===== SOURCE DATA =====

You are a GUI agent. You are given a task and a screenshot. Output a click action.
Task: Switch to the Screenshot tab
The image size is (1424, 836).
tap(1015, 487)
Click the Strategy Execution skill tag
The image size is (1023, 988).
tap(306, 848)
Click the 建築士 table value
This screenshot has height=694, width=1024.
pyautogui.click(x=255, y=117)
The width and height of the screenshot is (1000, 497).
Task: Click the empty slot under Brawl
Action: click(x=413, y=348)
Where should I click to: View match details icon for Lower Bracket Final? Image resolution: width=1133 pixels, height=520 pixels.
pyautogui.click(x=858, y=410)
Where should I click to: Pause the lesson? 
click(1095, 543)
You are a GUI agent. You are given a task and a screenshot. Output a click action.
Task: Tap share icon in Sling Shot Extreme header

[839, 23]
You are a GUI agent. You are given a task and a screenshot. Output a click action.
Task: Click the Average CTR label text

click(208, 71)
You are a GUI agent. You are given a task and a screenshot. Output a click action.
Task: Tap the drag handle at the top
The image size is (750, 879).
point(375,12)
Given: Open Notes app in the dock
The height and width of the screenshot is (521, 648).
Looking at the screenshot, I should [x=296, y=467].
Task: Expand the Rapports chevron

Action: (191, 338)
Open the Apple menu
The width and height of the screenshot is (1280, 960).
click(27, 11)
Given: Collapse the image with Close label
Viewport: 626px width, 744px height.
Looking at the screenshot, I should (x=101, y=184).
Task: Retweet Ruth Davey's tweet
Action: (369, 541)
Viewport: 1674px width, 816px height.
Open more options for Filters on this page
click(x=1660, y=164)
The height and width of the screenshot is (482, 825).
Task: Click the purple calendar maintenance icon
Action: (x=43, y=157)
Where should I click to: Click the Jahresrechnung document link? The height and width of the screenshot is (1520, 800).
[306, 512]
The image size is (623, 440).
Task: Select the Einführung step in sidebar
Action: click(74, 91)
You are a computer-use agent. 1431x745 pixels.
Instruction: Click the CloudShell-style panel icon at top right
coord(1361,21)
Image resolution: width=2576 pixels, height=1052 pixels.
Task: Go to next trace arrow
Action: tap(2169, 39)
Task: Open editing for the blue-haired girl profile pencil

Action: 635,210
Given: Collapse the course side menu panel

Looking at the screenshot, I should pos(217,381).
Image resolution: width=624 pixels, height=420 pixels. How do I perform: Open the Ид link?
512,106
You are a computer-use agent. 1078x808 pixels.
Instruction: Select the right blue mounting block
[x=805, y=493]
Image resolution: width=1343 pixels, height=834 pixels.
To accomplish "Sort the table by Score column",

=====

» **EXERCISE REQUIREMENTS**: Word for word, restate the line with "Instruction: Click the" and all remaining lines of the material, stopping only at the final line.

» **RESULT FOR THIS EXERCISE**:
Instruction: Click the CloudShell-style panel icon at top right
coord(1361,21)
Image resolution: width=2576 pixels, height=1052 pixels.
Task: Go to next trace arrow
Action: tap(2169, 39)
Task: Open editing for the blue-haired girl profile pencil

Action: 635,210
Given: Collapse the course side menu panel

Looking at the screenshot, I should pos(217,381).
Image resolution: width=624 pixels, height=420 pixels. How do I perform: Open the Ид link?
512,106
You are a computer-use agent. 1078x808 pixels.
Instruction: Select the right blue mounting block
[x=805, y=493]
Image resolution: width=1343 pixels, height=834 pixels.
To accomplish "Sort the table by Score column",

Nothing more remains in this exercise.